I bought a Samsung SSD 840 EVO (sATA-3) to put in my laptop (sATA 2), and the HDD will go into a sATA caddy replacing the DVD Drive. My current HDD is split into 3 partitions: C: 10GB (WinXP) D: 30GB (Win7) E: 258GB (My Junk) I was considering the following configuration for SDD+HDD: SSD C: 60GB (Win7) SSD D: 60GB (Win8.1) HDD E: 298GB (My Junk) My doubt is if partitioning the SSD will do more harm than good. I'll use one OS as main and that means 60GB will have more wear and tear, but it also means I'll have another 60GB which will remain in good health. Is this right or is there a flaw in my devious plan?
AFAIK, there isn't any penalty for partitioning a SSD any way you want. The only flaw I detect is putting Win8.1 on a 60GB partition. It won't leave much free space.
Following Mutagen suggestion, I will leave that SSD partitioned like this: SSD C: 40GB (Win7) SSD D: 80GB (Win8.1) HDD E: 298GB (My Junk) Being Win8.x known for a resources consumer better to leave a large partition for it.
Thanks for all the input. Quite right smlm17, I'm buying the SSD for a speed boost, all my files will be on the HDD My main OS is Win7, Win8.1 will be there just in case I decide to try something exclusively for 8.1 or if Win7 fails to boot, I'm keyboard friendly so Win8.1 doesn't fit my needs. Currently I have 5.5GB free out of 30GB, and since I don't even play games, 60GB will be more than enough What about pagefile.sys? Should I move it to the HDD or disable it all together? I'm using Win7 Pro 64bit with 4GB RAM. My previous laptop was a Pentium M with 2GB RAM and I had pagefile.sys disabled, but sometimes I used to ran out of memory, mostly because of too many open browsers/tabs and/or Virtual PC.
AOMEI Partition Assistant Pro has always worked wonders for me. Move and resize partitions without data loss. Great for making adjustments after-the-fact if your initial layout isn't to your liking.
A small pagefile.sys (something like min. 200MB & max. 800MB) in the SSD would be the best bet IMO. Depending on the amount of RAM you have, it will be scarcely used. Also, Samsung Magician deserves a try, it's a good software.

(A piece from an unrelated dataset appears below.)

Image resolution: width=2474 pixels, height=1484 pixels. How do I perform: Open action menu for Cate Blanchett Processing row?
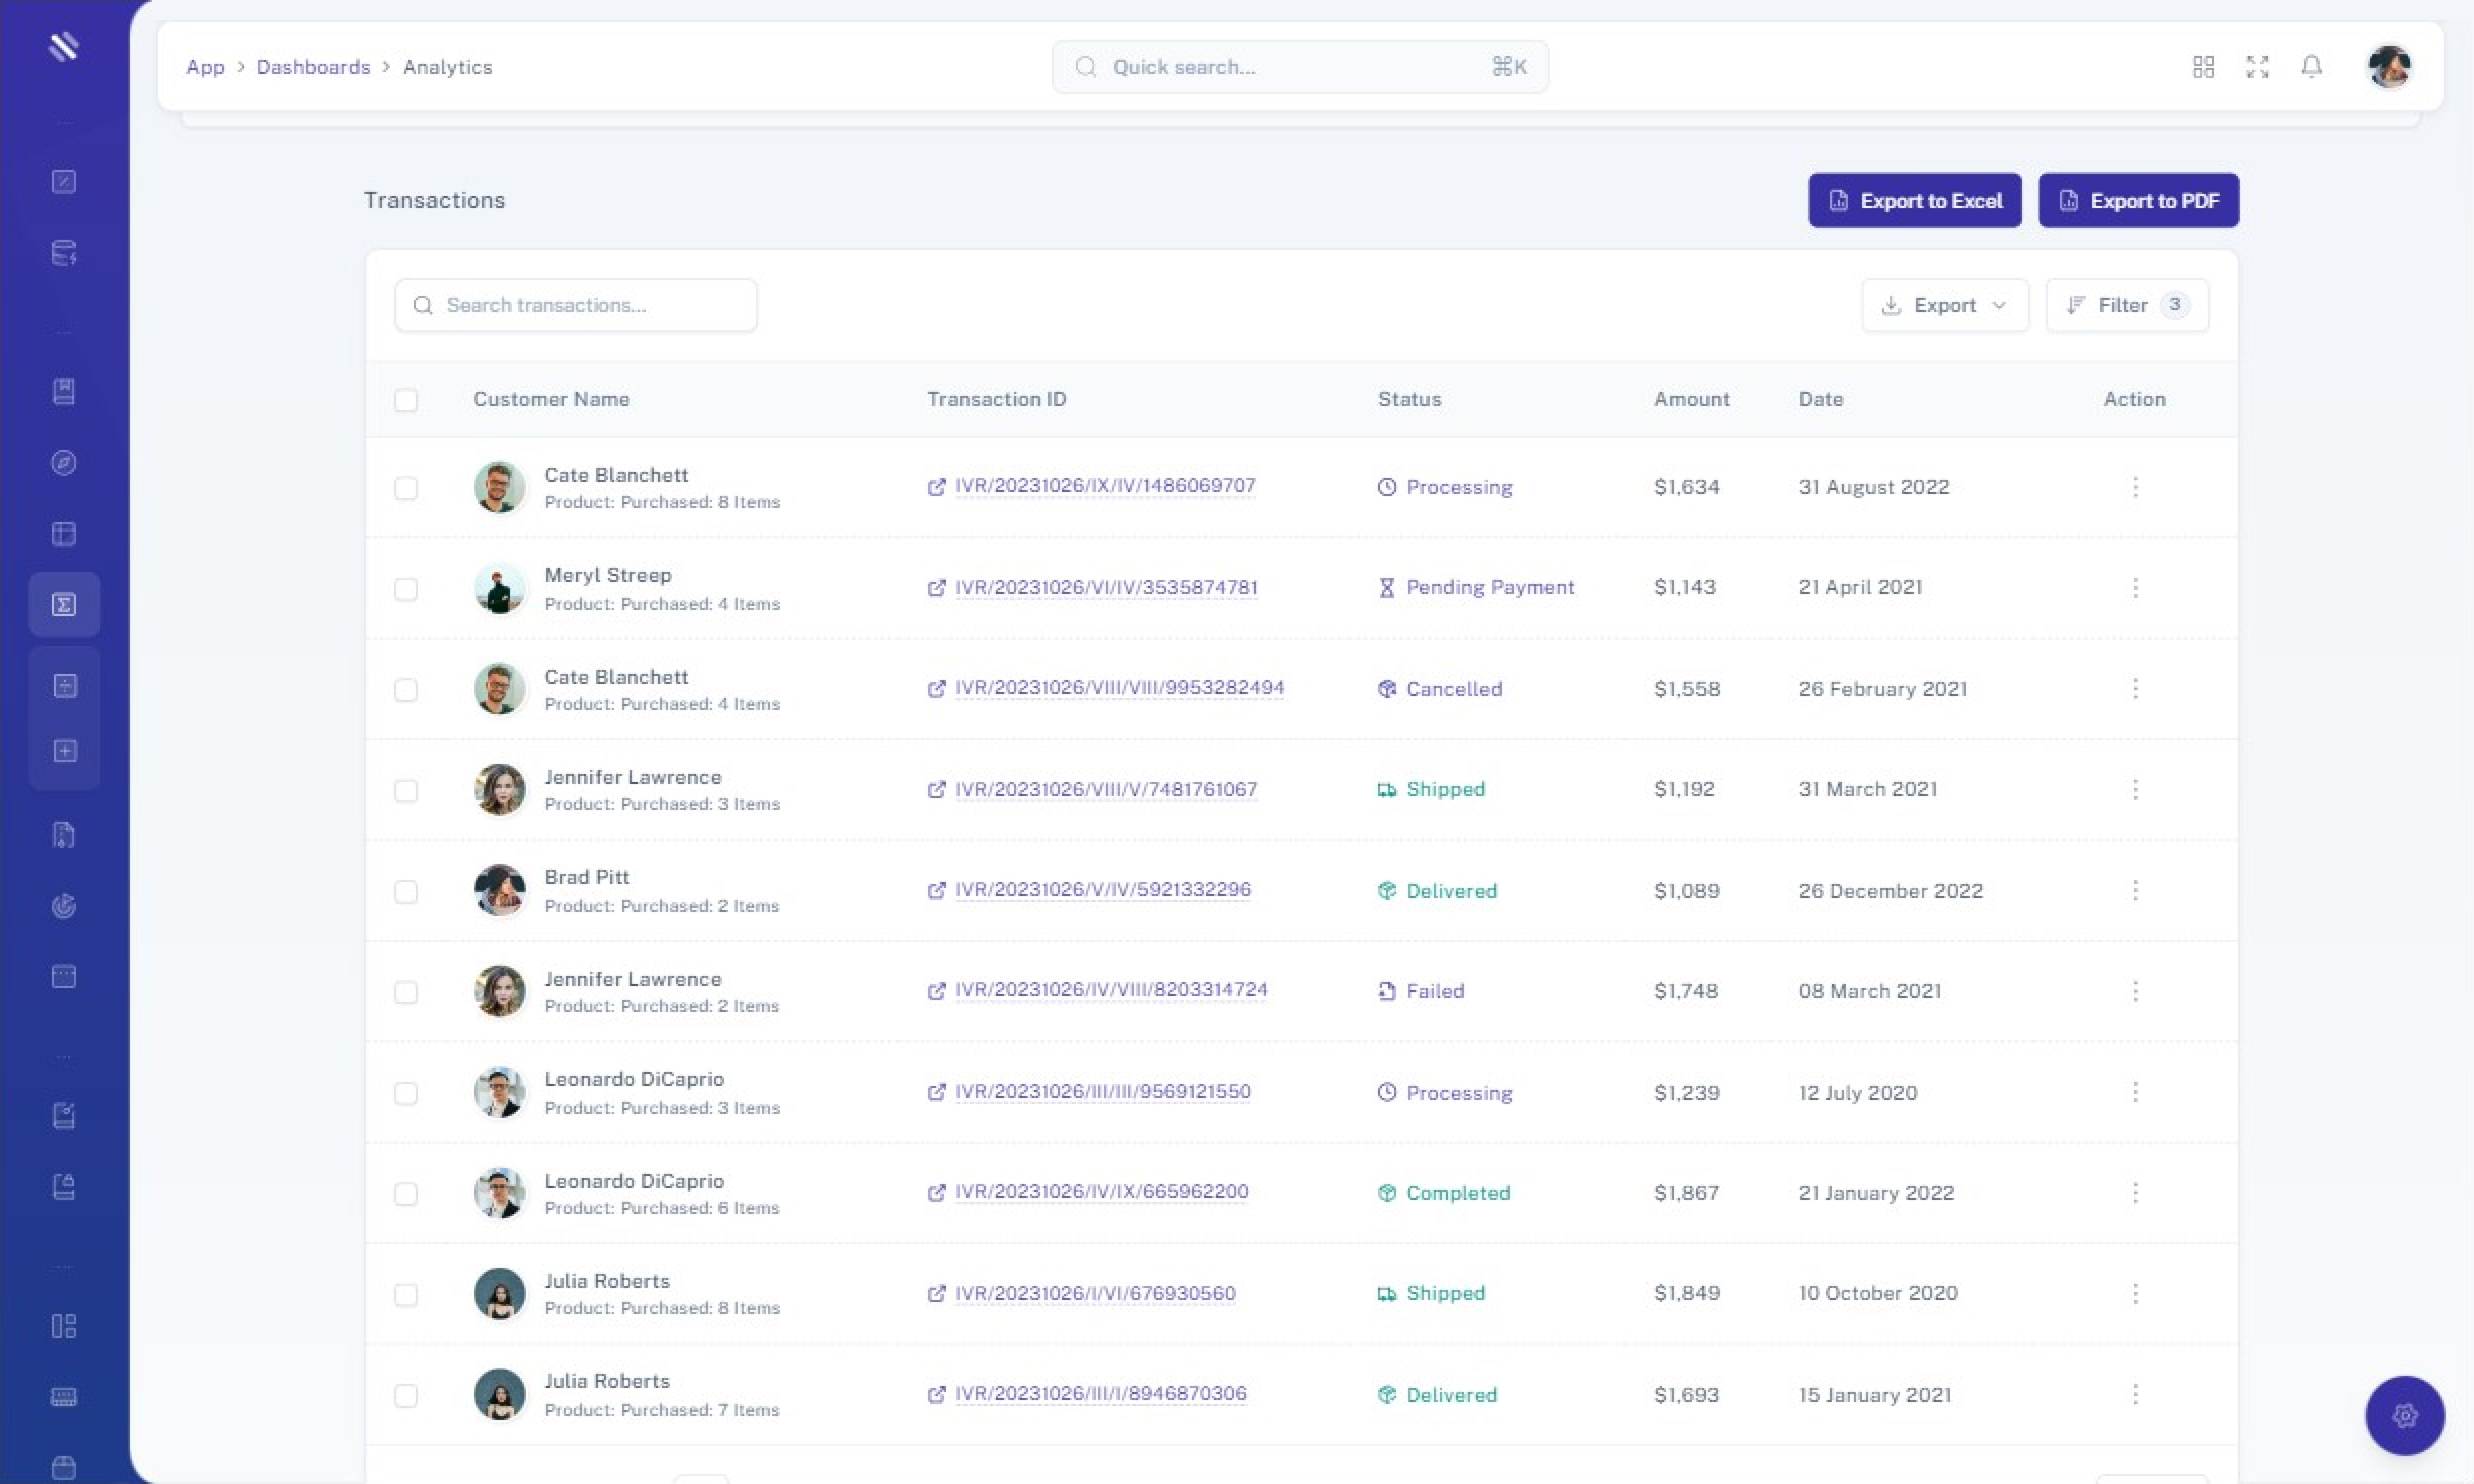[2135, 487]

Well, just added the SSD. It was a pain in the neck to make it work. Failed boots, wrong letters, wrong active disk, etc. Thankfully I had a working laptop to search for solutions for each problem. Had to fix boot with bcdedit, then remove active flag from HDD, then fix wrong Windows 7 boot letter (F: instead of C: ), then reorganize all drive letters, then delete old WinXP and Win7 partitions and extended my partition to the entire disk. Finally all is working, Windows 7 is definitely faster! So I picked up the DVD that came with the SSD to install the Samsung Magician, and... I removed the DVD drive! Dah! Oh well, I downloaded it from Samsung and configured the OS to maximum performance. All done!